Getting more because we need to work less
We have more doctors, researchers, artists, social workers, teachers, technologists, inventors, manufacturers, entrepreneurs and fashion designers precisely because we have fewer farmers. And, in the same way, as we have fewer manufacturers (replaced by cheap foreign labor or, increasingly and eventually by robots), we will have more of other kinds of producers and workers for as-yet-undiscovered inventions and increasing specialties in existing industries.
We have the iPhone precisely because Steve Jobs didn’t need to be a farmer or an auto worker.

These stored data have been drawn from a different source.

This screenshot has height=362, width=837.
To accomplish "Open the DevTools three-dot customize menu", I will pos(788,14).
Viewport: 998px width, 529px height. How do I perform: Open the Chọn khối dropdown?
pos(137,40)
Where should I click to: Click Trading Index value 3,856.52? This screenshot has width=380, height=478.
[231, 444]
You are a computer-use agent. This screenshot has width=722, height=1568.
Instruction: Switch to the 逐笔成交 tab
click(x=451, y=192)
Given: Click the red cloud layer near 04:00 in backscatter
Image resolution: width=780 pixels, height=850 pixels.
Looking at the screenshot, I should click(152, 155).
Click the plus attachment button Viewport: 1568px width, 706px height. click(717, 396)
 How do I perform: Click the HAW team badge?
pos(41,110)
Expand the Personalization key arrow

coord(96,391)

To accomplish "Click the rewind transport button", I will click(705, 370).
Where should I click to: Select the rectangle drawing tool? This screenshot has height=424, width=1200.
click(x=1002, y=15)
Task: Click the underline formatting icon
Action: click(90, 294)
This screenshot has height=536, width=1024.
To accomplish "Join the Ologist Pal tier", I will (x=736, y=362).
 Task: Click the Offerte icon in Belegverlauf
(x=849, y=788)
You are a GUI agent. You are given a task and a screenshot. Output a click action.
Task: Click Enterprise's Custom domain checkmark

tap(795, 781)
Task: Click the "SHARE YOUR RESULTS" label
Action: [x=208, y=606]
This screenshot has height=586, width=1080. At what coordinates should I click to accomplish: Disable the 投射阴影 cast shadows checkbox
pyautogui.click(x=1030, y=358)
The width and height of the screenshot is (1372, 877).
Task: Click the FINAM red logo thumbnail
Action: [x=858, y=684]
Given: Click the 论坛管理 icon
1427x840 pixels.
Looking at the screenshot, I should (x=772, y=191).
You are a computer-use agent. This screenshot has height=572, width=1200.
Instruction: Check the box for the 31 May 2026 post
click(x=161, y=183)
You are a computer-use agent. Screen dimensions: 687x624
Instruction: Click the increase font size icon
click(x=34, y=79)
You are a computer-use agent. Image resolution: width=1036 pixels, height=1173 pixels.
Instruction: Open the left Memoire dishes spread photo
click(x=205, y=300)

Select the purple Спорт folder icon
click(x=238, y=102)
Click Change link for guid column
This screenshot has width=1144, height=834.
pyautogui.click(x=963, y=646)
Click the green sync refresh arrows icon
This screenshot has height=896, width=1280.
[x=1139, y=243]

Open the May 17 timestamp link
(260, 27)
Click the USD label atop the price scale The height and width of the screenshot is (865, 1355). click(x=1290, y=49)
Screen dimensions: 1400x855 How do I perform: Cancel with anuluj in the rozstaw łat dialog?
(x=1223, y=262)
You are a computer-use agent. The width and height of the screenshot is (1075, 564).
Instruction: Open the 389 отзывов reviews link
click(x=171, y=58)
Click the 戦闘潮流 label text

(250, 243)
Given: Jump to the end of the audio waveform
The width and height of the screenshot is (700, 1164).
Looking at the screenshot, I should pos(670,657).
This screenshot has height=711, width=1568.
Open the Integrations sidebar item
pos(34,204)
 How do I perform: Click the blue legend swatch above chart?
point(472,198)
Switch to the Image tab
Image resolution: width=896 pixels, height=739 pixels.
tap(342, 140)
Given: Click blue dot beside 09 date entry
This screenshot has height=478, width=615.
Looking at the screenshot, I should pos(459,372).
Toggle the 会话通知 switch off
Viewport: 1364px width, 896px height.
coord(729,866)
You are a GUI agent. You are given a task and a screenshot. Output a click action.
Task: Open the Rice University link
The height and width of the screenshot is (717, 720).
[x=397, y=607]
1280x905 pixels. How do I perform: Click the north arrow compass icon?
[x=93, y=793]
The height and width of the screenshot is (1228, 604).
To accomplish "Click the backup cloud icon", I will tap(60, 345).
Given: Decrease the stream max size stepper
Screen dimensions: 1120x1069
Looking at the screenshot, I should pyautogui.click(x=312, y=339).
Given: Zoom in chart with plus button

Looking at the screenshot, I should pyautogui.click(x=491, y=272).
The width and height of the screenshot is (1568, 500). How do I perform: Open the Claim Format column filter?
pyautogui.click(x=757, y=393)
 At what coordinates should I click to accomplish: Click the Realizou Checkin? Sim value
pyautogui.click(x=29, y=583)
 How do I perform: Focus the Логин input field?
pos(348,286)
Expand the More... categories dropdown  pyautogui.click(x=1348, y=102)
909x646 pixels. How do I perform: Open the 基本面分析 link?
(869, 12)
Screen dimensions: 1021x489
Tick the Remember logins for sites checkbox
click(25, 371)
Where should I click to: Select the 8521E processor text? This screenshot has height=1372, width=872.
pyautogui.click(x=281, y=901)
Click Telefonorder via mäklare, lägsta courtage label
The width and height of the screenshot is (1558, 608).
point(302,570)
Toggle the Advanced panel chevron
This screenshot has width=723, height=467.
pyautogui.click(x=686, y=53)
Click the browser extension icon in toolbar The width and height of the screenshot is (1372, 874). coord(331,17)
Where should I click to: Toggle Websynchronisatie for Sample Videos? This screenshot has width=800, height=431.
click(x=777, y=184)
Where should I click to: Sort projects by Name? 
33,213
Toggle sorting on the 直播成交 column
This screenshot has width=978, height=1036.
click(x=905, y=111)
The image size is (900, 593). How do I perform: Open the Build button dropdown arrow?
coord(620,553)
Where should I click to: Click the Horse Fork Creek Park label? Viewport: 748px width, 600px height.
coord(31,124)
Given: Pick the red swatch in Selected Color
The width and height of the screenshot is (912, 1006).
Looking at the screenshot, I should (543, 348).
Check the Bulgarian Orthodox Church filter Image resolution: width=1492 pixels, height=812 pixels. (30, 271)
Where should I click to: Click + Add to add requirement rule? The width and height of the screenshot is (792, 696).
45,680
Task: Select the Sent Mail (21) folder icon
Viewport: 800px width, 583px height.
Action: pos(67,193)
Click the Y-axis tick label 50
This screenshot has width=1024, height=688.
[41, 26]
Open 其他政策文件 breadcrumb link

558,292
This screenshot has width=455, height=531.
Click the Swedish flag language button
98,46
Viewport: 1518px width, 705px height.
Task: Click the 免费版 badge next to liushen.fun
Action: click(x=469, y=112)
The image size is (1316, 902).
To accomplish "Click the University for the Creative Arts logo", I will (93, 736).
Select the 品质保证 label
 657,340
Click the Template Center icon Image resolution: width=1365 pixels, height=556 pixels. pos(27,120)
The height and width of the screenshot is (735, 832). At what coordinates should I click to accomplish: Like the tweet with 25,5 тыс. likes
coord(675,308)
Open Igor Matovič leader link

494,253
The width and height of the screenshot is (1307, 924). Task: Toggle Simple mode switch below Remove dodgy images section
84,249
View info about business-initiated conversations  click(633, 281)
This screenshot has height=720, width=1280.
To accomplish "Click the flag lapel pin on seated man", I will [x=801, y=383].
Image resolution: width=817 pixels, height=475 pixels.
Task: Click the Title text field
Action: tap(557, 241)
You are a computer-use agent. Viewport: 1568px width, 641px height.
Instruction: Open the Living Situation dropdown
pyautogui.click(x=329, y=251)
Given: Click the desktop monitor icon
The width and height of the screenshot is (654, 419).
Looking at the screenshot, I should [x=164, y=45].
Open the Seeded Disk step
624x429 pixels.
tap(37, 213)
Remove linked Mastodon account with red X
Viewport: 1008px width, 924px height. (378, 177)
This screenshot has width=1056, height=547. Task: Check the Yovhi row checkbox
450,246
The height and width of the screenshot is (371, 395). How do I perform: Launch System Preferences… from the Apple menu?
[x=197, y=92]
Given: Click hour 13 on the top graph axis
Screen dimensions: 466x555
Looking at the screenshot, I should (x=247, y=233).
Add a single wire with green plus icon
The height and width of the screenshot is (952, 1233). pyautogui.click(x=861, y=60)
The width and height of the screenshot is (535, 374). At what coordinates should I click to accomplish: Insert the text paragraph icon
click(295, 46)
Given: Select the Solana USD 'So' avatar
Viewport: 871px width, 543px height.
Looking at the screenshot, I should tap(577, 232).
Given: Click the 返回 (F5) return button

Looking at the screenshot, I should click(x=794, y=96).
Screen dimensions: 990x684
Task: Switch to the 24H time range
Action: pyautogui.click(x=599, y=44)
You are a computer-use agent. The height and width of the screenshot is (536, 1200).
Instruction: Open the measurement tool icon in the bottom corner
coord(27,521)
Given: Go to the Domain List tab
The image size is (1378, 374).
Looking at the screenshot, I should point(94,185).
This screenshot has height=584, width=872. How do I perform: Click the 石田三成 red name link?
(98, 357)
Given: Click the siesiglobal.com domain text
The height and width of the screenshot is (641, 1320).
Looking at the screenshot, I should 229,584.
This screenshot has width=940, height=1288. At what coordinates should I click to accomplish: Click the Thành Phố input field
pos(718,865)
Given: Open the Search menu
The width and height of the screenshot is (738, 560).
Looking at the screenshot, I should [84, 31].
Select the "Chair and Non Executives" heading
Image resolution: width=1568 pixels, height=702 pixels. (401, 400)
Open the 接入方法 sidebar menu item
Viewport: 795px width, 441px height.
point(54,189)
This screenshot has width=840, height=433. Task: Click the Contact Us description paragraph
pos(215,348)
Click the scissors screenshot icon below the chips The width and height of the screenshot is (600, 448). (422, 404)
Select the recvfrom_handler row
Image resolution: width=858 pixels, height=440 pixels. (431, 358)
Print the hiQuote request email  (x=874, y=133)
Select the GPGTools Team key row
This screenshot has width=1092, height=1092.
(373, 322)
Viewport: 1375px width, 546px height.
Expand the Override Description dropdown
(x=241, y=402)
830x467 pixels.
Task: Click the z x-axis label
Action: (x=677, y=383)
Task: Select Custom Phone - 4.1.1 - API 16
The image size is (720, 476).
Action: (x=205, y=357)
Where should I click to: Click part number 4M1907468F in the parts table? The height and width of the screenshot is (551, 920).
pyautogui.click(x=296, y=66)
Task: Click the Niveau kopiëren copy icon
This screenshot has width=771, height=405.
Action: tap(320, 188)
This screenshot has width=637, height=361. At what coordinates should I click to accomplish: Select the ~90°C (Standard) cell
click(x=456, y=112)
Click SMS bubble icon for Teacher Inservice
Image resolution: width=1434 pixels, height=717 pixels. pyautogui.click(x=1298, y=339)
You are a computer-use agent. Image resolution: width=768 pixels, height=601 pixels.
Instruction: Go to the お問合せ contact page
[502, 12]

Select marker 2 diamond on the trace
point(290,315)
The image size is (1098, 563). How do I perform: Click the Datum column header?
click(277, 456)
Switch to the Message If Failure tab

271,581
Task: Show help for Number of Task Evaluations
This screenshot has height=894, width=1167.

That’s not all. We have more leisure time. Again, work is a means, not an end. Much more of us (thought certainly not all of us) get to pursue our “dream” jobs. We need fewer members of our society to work in order to live comfortably. Child labor working 7 days a week was (and remains) the norm of agrarian, family farm life. People had kids explicitly to increase the size of their family workforce. In the industrial world that Adam Smith’s ideas built, we now have far fewer kids and shower them with far more love and attention than any time in human history. Tariffs that prevent trade arrest all of this development so that one group can live better (or at least maintain their current situation) at the expense of everyone else.
These, and many more, are the benefits of free trade and exchange and the spread of ideas and innovation that comes with interacting with more and more people...
…but what the hell do I know?
ps. while this video was clearly from the late 60s or early 70s, it might as well have been filmed in 2002. After all, President Bush put tariffs on Steel imports as a way of buying votes in the electorally crucial swing states of Pennsylvania and Ohio. It was an “investment” that paid off for Bush with his 2004 re-election (remember Ohio?), but didn’t help America’s consumers who footed the bill with higher prices. Obama’s tire tariff is the same repulsive special interest give-away, demonstrating that attacks on trade are clearly a bi-partisan problem.